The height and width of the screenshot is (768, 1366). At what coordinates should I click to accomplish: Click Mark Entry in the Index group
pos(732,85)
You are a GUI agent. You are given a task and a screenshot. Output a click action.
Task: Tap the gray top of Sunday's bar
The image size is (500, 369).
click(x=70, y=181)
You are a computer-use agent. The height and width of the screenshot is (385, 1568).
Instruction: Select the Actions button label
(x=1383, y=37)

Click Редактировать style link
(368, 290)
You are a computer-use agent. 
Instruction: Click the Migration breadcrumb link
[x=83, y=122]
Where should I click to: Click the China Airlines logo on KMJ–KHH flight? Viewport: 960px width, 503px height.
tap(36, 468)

════════════════

#### [Exercise details]
Reproduce every line above, keeping each word exactly as it appears.

#### [Exercise solution]
The height and width of the screenshot is (768, 1366). At what coordinates should I click to accomplish: Click Mark Entry in the Index group
pos(732,85)
You are a GUI agent. You are given a task and a screenshot. Output a click action.
Task: Tap the gray top of Sunday's bar
The image size is (500, 369).
click(x=70, y=181)
You are a computer-use agent. The height and width of the screenshot is (385, 1568).
Instruction: Select the Actions button label
(x=1383, y=37)

Click Редактировать style link
(368, 290)
You are a computer-use agent. 
Instruction: Click the Migration breadcrumb link
[x=83, y=122]
Where should I click to: Click the China Airlines logo on KMJ–KHH flight? Viewport: 960px width, 503px height.
tap(36, 468)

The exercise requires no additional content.